Segurança energética preocupa especialistas

Na avaliação do advogado especialista em Direito Público César Rezende, os desafios atuais vão além da expansão da geração. Segundo ele, o país enfrenta dificuldades relacionadas à capacidade de armazenamento e escoamento da energia produzida.

“Então, não importa o quanto de energia eu gere, ou tem uma ‘caixa d’água’ suportando esses elétrons para liberar só nas horas que eu estou usando, ou a gente vai continuar com o problema no sistema”, afirma.

Rezende avalia que as discussões regulatórias surgem em resposta a problemas que já afetam o funcionamento do setor. Para ele, questões relacionadas à previsibilidade do sistema, aos cortes de geração e à necessidade de novas soluções tecnológicas já deveriam ter sido enfrentadas anteriormente.

O especialista também observa que parte da inadimplência do setor não está relacionada apenas a questões financeiras.

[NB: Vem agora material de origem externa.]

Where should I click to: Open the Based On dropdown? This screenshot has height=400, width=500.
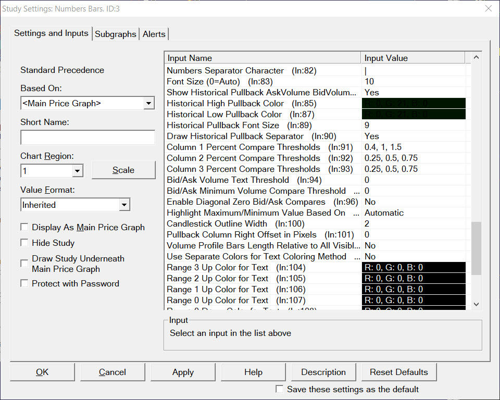coord(149,103)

Em muitos casos, o problema decorre da incapacidade de entrega da energia contratada, situação que pode gerar impactos em diferentes agentes do mercado.

Crescimento da demanda exige novos investimentos

O advogado e vice-presidente para assuntos de energia da Comissão de Infraestrutura da OAB-SP, Tiago Lobão Cosenza, avalia que o setor elétrico vive uma fase de mudanças estruturais que exigem atualização das regras vigentes.

“Tivemos uma expansão expressiva das fontes renováveis, crescimento da geração distribuída, aumento da complexidade operativa do sistema e perspectivas de novas cargas relevantes, como data centers e projetos ligados à transformação digital da economia”, explica.

Segundo Cosenza, qualquer alteração regulatória influencia diretamente as decisões de investimento e os sinais econômicos enviados ao mercado.

Por isso, ele defende que eventuais mudanças preservem a previsibilidade necessária para projetos que operam por décadas.

“Costumo sempre destacar que no setor elétrico, a estabilidade regulatória é tão importante quanto a própria infraestrutura física”, avalia.

O avanço da demanda por eletricidade, impulsionado pela digitalização da economia e pela expansão de tecnologias intensivas em consumo energético, aparece como um dos principais desafios para os próximos anos.